## Assignment
Repeat the lines from the one containing "Instruction: Click the" through the last line of the data, exactly, pictures omitted.

▬▬▬

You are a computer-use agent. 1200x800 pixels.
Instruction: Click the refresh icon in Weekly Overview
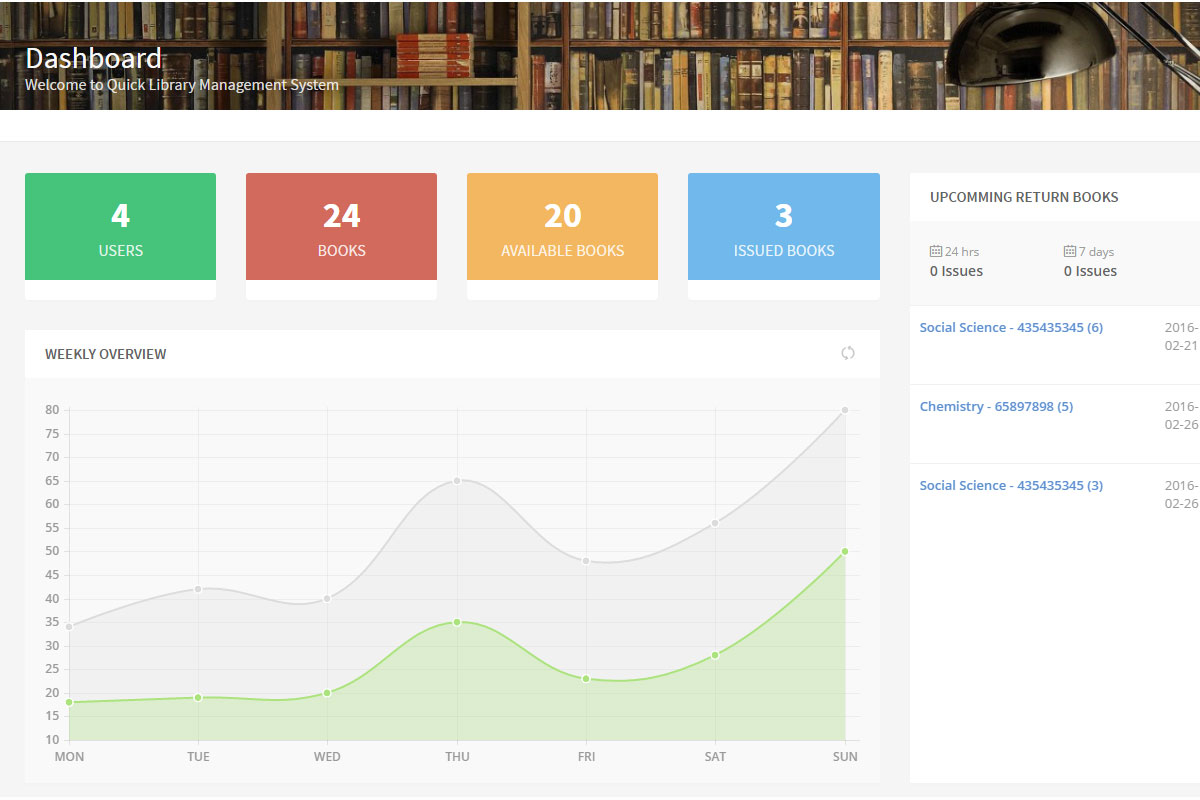tap(848, 353)
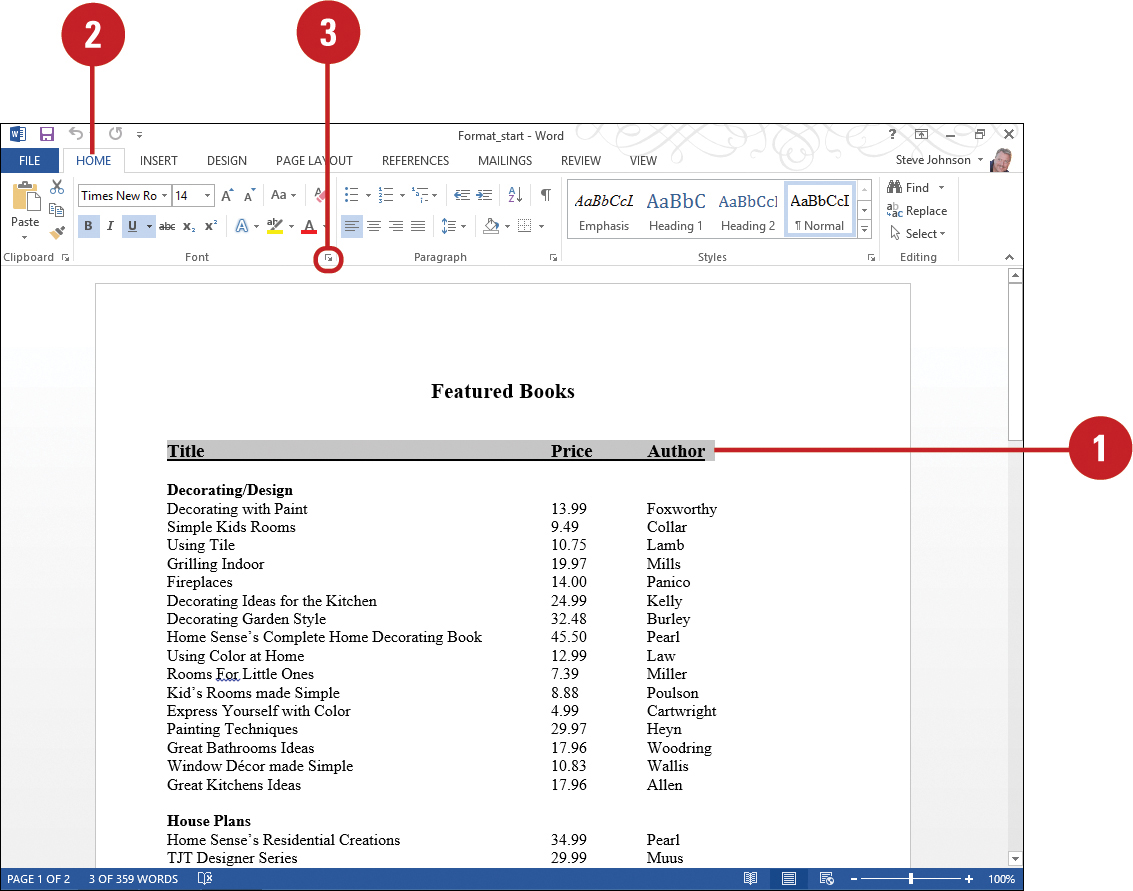Click the Cut scissors icon
The width and height of the screenshot is (1133, 891).
57,187
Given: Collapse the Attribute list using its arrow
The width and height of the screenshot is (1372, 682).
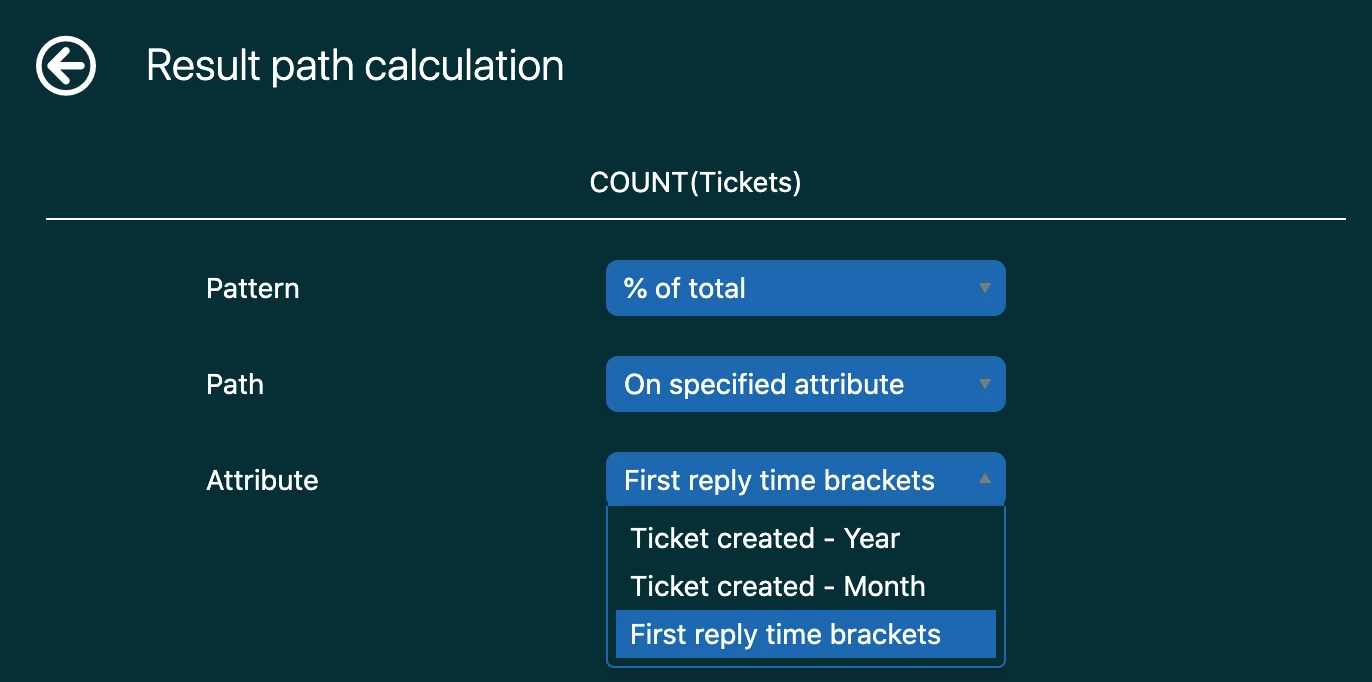Looking at the screenshot, I should 984,480.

▬▬▬

## Answer section
Instruction: Click the refresh icon in Weekly Overview
tap(848, 353)
Click the Cut scissors icon
The width and height of the screenshot is (1133, 891).
57,187
Given: Collapse the Attribute list using its arrow
The width and height of the screenshot is (1372, 682).
Looking at the screenshot, I should 984,480.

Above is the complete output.